---------- INPUT FOR THIS TASK

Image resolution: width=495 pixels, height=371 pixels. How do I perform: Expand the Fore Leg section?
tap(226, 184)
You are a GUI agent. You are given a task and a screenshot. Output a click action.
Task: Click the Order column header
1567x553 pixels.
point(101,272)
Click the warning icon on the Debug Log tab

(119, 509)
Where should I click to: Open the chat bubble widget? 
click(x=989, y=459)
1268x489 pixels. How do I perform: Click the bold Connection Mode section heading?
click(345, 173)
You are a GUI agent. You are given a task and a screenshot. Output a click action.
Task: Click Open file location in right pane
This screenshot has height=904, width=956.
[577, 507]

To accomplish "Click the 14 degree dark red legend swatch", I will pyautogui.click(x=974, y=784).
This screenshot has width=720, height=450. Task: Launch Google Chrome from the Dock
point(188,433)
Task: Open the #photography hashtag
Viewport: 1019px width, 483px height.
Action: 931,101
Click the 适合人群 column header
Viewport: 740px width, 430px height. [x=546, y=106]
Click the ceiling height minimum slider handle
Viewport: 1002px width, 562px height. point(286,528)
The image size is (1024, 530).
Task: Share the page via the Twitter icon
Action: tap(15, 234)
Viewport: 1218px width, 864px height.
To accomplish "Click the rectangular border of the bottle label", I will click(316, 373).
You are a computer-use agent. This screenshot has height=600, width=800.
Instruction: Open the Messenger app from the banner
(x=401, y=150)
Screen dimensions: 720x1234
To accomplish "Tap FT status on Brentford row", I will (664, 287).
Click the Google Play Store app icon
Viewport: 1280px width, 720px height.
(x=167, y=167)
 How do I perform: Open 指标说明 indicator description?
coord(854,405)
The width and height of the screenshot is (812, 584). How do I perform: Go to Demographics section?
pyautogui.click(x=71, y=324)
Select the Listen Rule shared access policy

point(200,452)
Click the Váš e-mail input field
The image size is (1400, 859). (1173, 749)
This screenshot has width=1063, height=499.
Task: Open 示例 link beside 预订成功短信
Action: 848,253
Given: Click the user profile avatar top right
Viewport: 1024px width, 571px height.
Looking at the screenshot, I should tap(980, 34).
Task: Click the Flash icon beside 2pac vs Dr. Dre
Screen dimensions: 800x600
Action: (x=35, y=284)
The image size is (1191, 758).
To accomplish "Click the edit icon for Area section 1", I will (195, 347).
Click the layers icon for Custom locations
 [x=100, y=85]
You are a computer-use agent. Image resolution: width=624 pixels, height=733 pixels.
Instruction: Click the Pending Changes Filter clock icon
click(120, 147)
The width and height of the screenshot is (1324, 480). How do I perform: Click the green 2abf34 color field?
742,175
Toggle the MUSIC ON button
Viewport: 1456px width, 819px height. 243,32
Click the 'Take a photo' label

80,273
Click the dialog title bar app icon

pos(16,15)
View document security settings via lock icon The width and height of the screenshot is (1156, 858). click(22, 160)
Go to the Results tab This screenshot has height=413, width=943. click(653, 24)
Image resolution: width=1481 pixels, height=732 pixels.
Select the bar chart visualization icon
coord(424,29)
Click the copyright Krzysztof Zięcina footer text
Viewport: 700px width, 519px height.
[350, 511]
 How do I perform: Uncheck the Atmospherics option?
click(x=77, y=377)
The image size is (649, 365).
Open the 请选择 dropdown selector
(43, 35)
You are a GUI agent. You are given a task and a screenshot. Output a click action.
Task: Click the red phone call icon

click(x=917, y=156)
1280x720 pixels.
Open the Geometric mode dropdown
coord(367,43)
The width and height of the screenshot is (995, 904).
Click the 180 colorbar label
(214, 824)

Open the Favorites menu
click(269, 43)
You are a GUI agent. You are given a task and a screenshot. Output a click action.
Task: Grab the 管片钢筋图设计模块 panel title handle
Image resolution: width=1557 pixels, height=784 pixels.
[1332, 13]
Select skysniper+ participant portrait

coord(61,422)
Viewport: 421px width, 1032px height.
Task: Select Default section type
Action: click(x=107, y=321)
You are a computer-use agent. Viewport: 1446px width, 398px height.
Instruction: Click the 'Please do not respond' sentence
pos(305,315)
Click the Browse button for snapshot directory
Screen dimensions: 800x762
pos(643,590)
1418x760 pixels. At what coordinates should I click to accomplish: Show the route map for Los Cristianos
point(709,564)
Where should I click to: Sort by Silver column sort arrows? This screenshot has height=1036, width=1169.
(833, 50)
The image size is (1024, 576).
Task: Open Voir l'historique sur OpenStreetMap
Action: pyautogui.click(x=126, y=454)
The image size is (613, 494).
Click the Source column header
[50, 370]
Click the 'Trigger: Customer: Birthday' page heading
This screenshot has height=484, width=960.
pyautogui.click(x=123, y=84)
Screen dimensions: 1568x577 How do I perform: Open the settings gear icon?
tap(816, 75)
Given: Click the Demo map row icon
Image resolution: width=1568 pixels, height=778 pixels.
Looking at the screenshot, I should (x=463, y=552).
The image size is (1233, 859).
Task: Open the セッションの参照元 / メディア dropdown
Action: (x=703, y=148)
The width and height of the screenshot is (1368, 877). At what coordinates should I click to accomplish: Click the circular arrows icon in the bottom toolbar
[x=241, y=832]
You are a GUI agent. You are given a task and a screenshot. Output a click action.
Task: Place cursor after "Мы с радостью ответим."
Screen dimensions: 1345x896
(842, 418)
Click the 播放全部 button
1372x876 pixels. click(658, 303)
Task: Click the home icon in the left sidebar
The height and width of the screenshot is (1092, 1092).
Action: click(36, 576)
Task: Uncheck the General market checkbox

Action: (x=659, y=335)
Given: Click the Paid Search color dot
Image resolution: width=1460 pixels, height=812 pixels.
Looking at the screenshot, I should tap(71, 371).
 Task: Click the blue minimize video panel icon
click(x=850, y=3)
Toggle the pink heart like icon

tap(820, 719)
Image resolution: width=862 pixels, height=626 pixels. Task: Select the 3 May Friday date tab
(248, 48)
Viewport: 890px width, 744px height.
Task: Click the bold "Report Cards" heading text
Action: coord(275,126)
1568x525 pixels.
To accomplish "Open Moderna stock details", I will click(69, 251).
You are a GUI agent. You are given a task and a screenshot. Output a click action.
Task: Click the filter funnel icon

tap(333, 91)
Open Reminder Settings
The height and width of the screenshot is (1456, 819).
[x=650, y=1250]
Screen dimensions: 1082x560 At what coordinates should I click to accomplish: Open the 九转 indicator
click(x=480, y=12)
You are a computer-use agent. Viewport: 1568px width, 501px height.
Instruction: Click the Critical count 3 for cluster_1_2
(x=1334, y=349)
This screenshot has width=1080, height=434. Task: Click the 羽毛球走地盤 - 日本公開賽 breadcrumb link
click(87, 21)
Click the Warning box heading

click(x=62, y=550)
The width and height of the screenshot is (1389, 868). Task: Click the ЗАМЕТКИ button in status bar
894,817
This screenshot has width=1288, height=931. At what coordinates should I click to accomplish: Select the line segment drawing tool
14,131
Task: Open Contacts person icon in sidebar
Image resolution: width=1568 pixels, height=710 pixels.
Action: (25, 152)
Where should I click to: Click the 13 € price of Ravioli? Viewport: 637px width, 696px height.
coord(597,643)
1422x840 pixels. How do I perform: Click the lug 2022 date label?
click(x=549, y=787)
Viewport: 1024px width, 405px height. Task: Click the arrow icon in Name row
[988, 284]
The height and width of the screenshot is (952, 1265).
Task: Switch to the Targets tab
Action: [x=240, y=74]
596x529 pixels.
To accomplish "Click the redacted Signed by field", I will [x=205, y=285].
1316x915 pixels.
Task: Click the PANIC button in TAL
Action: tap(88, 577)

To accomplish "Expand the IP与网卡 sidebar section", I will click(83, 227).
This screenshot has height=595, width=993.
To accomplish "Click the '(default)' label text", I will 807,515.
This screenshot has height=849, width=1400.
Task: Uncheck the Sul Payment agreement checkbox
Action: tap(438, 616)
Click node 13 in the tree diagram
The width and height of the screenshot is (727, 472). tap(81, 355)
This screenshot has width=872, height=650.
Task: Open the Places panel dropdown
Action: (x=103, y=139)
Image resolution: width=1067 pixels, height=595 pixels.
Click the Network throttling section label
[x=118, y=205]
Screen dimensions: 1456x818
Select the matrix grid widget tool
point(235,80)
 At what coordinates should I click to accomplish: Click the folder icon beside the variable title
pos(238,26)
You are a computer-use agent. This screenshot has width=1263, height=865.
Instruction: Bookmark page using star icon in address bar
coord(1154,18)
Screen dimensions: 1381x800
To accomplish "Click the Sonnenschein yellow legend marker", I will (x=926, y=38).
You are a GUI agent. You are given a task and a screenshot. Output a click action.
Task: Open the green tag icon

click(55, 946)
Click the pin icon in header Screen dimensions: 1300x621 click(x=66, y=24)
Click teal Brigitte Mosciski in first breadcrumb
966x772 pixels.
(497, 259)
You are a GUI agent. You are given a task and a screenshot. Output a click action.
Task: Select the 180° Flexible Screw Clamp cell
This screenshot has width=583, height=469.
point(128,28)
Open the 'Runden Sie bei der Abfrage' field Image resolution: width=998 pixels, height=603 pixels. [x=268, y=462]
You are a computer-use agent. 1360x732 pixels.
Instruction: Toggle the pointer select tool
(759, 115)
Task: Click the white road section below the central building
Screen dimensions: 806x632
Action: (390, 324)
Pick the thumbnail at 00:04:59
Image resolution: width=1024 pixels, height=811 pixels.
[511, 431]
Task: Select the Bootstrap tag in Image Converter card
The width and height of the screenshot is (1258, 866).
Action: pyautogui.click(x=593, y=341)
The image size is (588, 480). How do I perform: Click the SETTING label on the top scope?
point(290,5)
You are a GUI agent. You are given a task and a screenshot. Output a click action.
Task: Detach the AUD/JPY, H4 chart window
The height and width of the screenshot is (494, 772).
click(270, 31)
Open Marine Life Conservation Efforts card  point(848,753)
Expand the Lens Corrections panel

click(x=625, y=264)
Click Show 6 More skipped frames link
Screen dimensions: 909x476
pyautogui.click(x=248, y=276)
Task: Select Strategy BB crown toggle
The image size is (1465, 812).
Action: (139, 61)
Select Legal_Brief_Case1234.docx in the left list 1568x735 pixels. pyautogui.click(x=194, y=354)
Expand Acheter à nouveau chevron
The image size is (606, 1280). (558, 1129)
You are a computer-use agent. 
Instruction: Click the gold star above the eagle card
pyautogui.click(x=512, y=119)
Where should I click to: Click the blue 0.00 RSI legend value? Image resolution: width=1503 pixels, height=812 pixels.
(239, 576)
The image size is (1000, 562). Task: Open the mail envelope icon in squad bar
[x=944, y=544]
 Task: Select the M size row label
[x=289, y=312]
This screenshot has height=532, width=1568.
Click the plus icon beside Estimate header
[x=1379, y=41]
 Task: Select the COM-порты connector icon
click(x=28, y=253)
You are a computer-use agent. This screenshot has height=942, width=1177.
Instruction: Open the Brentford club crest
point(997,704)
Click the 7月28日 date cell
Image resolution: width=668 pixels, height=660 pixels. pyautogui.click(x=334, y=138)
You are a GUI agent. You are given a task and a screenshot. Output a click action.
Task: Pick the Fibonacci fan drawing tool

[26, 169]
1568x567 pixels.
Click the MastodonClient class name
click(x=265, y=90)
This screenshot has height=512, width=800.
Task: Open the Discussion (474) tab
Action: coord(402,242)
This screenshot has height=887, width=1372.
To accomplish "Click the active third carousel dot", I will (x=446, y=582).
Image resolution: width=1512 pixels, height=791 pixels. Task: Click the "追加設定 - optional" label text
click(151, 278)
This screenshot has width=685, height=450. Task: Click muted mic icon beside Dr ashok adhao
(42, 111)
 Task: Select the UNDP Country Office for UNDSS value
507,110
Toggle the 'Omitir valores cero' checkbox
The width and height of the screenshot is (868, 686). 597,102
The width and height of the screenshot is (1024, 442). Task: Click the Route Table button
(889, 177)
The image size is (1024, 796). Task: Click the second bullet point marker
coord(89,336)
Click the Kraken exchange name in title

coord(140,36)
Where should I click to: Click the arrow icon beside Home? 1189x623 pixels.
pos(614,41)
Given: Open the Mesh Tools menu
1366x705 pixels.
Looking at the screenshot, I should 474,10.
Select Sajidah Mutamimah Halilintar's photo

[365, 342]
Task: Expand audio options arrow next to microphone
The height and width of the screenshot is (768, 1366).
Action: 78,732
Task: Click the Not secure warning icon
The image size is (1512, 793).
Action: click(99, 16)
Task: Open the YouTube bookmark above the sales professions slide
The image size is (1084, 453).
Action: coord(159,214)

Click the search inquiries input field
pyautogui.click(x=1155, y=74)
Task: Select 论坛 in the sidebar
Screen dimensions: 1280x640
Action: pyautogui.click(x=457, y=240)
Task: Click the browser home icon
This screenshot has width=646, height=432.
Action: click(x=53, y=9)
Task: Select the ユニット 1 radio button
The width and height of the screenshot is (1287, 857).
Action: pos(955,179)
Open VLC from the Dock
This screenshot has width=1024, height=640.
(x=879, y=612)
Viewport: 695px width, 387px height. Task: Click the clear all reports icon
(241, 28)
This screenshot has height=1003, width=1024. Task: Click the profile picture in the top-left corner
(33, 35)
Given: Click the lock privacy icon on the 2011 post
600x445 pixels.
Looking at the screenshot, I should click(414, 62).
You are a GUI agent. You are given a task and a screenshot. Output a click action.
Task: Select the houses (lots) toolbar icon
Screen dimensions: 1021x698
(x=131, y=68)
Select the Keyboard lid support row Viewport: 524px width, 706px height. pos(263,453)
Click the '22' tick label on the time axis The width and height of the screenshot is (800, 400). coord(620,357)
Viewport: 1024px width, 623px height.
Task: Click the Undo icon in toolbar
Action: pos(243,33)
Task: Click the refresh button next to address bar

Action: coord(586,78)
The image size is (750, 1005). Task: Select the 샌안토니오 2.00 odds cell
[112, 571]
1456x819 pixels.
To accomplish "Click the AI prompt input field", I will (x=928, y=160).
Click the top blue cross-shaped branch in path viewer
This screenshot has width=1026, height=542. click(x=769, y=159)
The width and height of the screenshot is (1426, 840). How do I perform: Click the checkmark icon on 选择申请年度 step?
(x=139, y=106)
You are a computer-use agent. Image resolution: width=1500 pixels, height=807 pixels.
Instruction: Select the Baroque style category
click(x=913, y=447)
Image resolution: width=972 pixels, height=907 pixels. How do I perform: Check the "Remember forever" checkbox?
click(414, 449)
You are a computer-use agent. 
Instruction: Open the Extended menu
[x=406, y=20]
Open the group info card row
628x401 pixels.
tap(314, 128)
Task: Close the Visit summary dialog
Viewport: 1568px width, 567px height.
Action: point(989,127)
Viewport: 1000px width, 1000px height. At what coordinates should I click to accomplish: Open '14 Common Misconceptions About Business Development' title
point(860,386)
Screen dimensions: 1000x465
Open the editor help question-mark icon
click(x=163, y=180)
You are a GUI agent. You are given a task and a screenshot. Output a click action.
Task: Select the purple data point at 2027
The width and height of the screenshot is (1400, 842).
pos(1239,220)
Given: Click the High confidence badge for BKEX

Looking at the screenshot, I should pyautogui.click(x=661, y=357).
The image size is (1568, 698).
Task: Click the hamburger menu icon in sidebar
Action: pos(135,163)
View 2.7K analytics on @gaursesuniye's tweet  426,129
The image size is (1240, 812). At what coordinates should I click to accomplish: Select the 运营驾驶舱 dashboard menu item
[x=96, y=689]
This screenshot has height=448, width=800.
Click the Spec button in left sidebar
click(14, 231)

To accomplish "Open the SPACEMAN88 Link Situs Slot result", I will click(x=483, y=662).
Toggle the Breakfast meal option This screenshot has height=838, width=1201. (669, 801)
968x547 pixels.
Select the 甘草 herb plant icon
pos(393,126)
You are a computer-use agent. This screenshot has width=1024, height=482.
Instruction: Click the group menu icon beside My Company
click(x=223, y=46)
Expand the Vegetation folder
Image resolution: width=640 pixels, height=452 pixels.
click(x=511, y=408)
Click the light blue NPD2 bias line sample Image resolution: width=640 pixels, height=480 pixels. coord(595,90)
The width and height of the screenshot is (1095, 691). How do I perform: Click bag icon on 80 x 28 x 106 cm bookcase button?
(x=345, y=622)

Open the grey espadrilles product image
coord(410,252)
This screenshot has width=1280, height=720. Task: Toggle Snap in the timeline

--------------------

* TASK TO COMPLETE: What should be returned is the run of lines from the first line of the material through the line containing "Task: Click the Order column header", exact and inclusive, and nothing else.

* ANSWER SPACE:
Image resolution: width=495 pixels, height=371 pixels. How do I perform: Expand the Fore Leg section?
tap(226, 184)
You are a GUI agent. You are given a task and a screenshot. Output a click action.
Task: Click the Order column header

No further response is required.